> THE INPUT:
------------------------

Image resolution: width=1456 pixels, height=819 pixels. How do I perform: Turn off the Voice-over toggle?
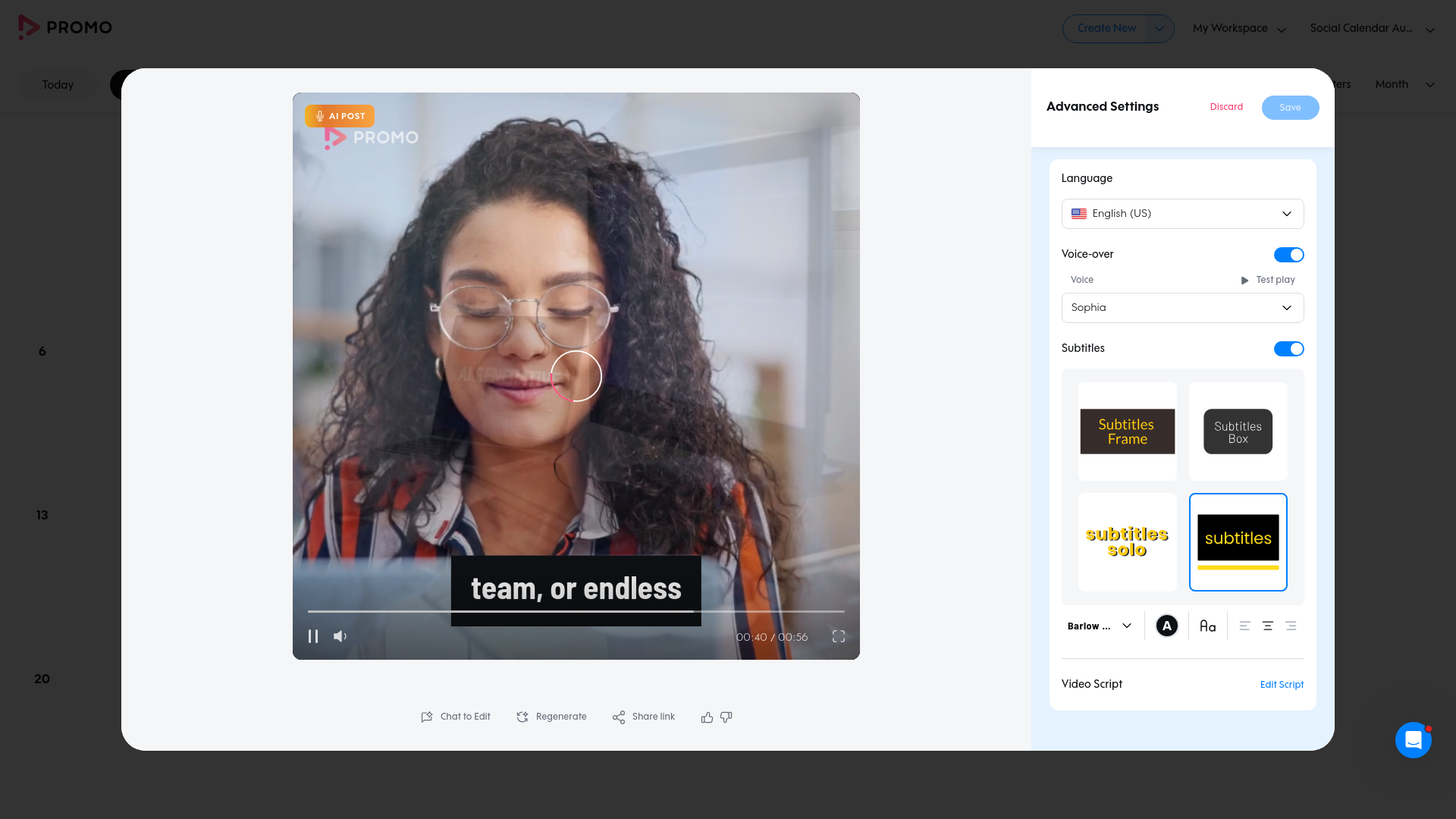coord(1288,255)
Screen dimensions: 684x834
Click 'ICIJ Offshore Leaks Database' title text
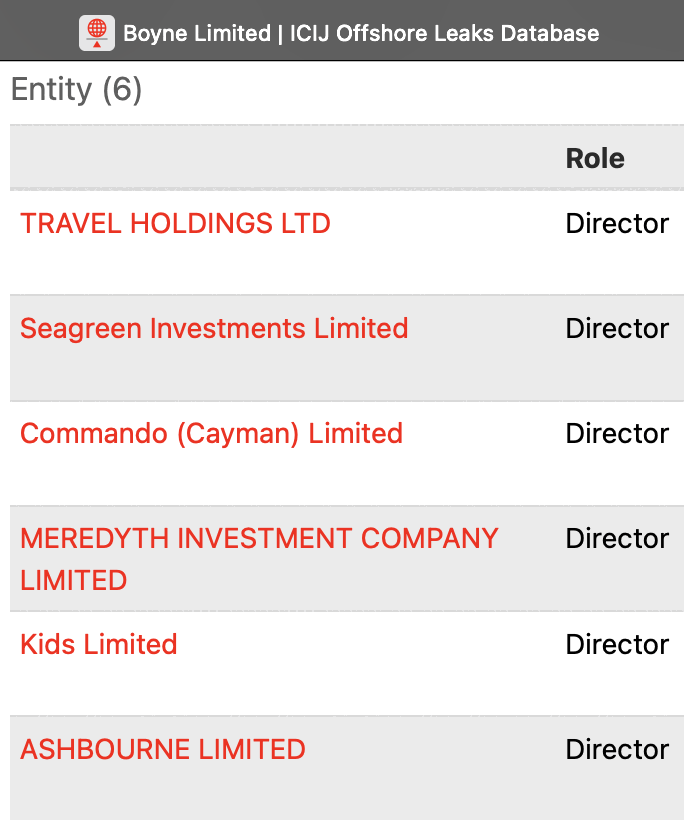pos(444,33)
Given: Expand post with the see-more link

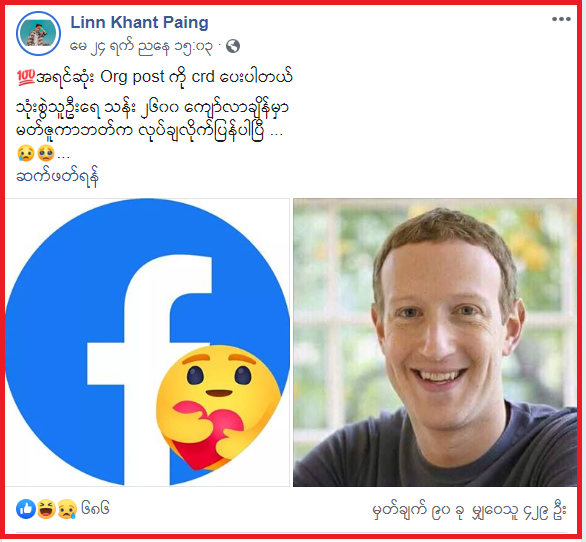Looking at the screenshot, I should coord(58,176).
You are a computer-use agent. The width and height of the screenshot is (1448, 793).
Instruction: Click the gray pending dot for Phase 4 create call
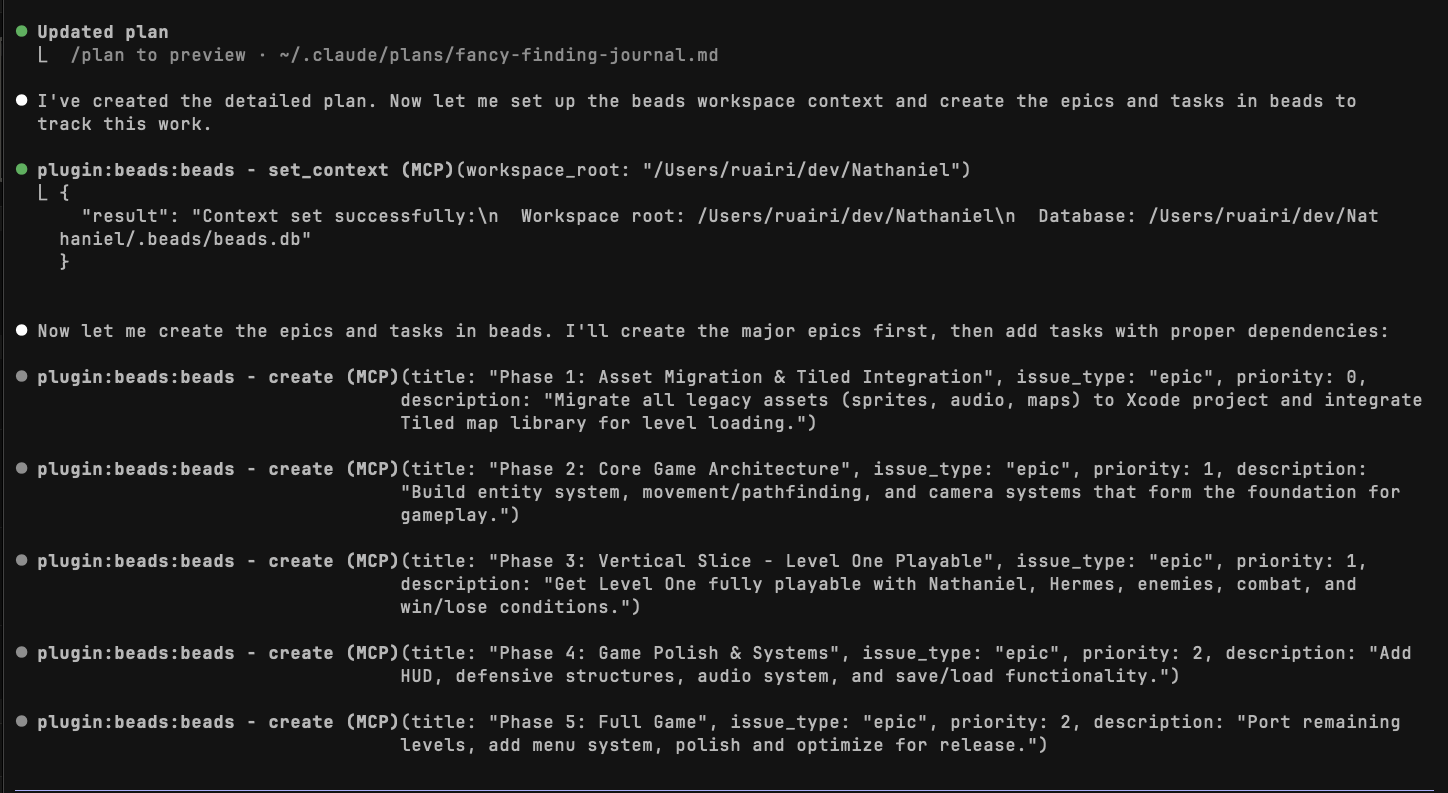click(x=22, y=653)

------------------------

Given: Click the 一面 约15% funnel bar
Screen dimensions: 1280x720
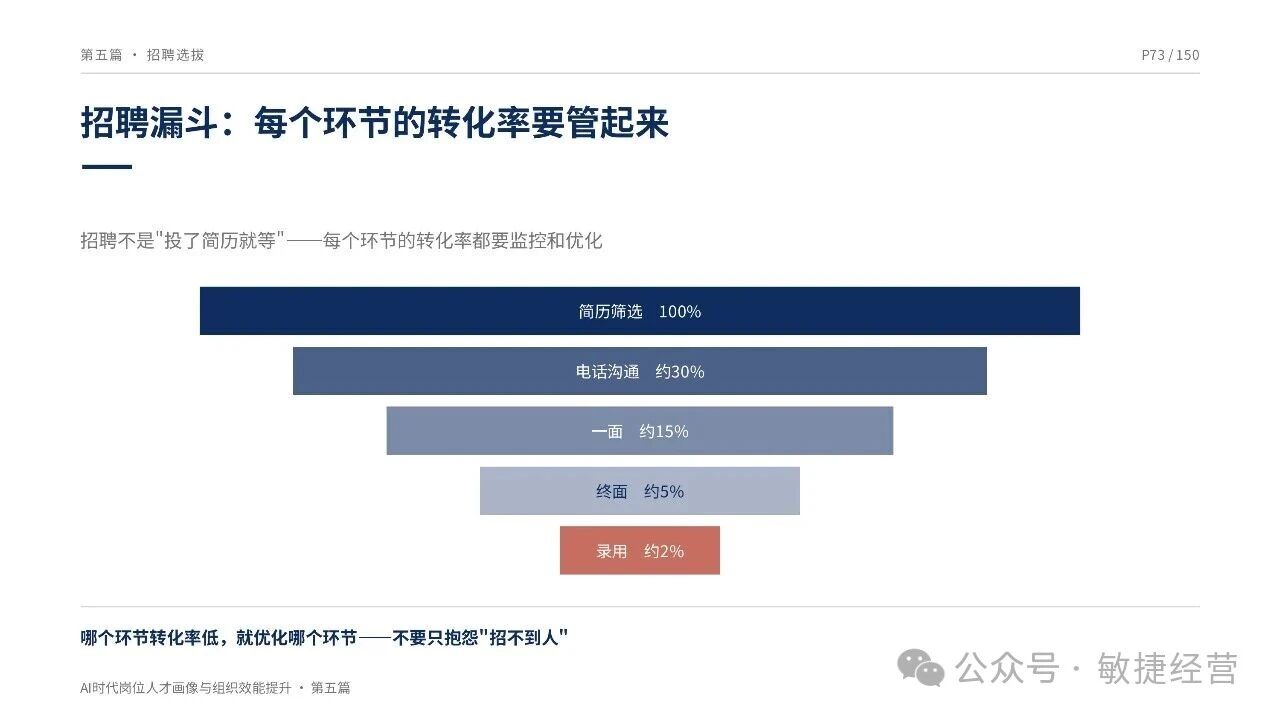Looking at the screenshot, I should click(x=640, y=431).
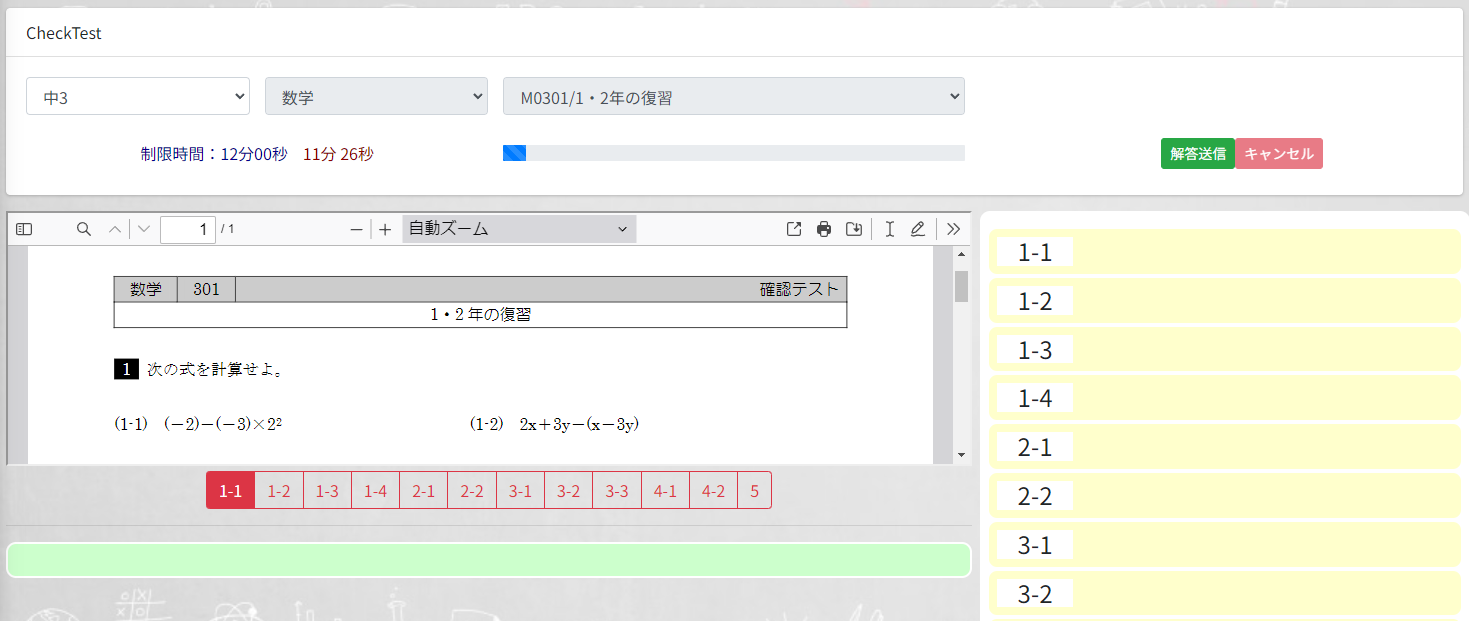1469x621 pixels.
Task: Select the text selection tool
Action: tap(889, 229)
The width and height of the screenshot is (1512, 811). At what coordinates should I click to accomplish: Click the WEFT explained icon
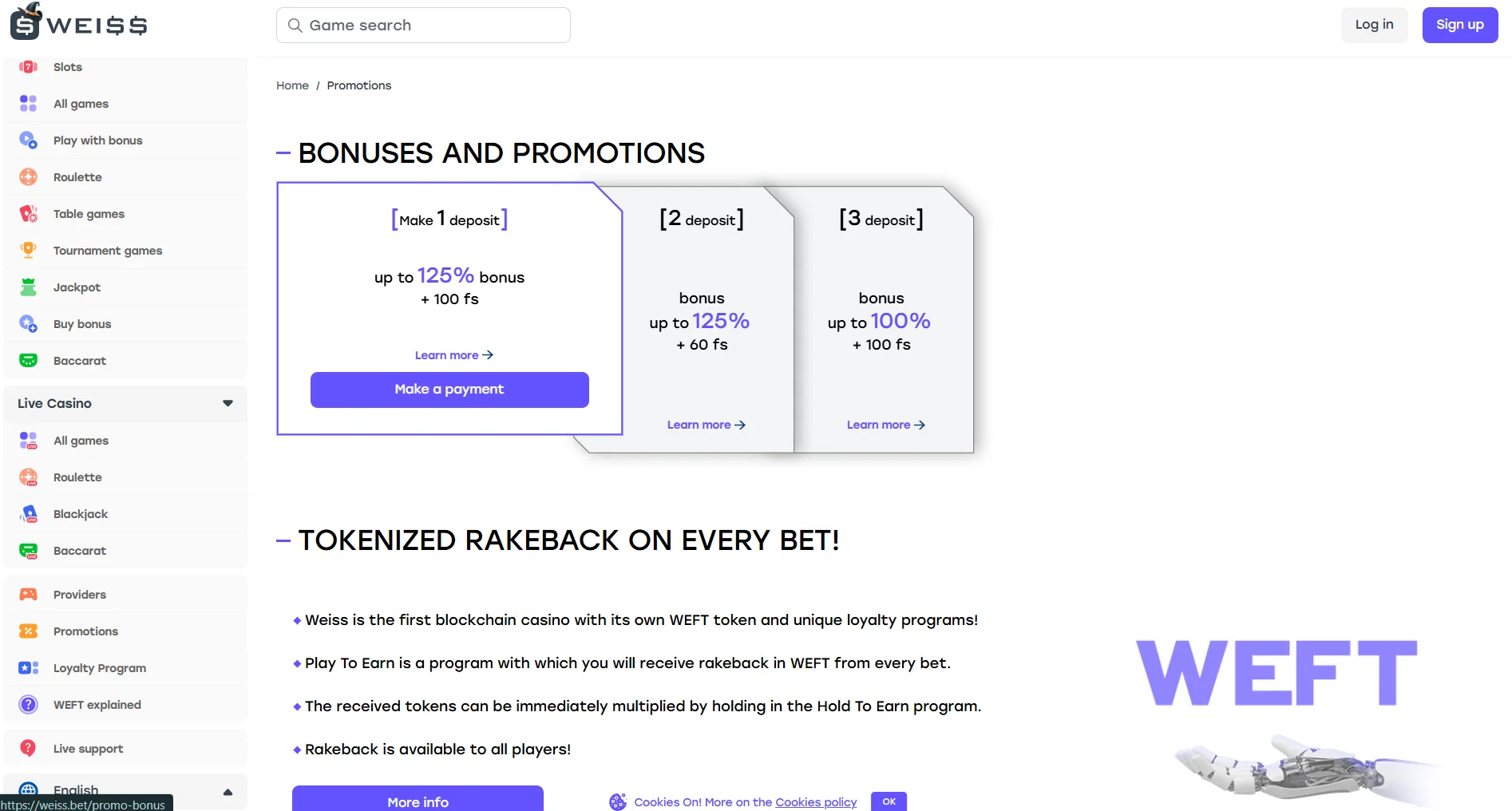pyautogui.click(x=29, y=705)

------------------------

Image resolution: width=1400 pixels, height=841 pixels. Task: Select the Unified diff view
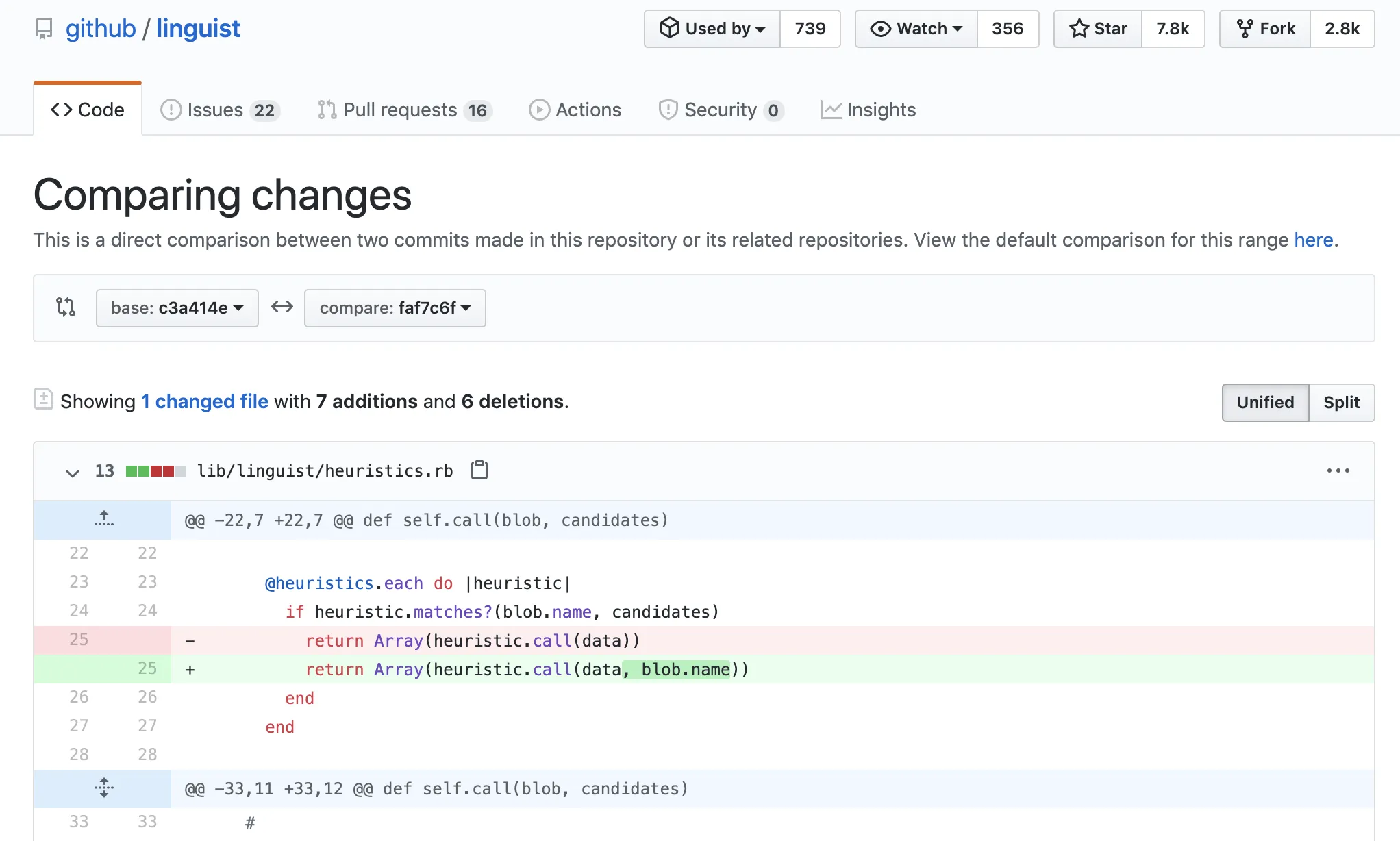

------------------------

> YOUR OBJECTIVE: Please print the lines of the items starting at the one that contains "Image resolution: width=1456" and ending at the one that contains "click(x=22, y=653)", both included. Leave the pictures out.

> FULL RESPONSE:
Image resolution: width=1456 pixels, height=819 pixels. How do I perform: Turn off the Voice-over toggle?
coord(1288,255)
Screen dimensions: 684x834
Click 'ICIJ Offshore Leaks Database' title text
pos(444,33)
Given: Expand post with the see-more link

Looking at the screenshot, I should coord(58,176).
You are a computer-use agent. The width and height of the screenshot is (1448, 793).
Instruction: Click the gray pending dot for Phase 4 create call
click(x=22, y=653)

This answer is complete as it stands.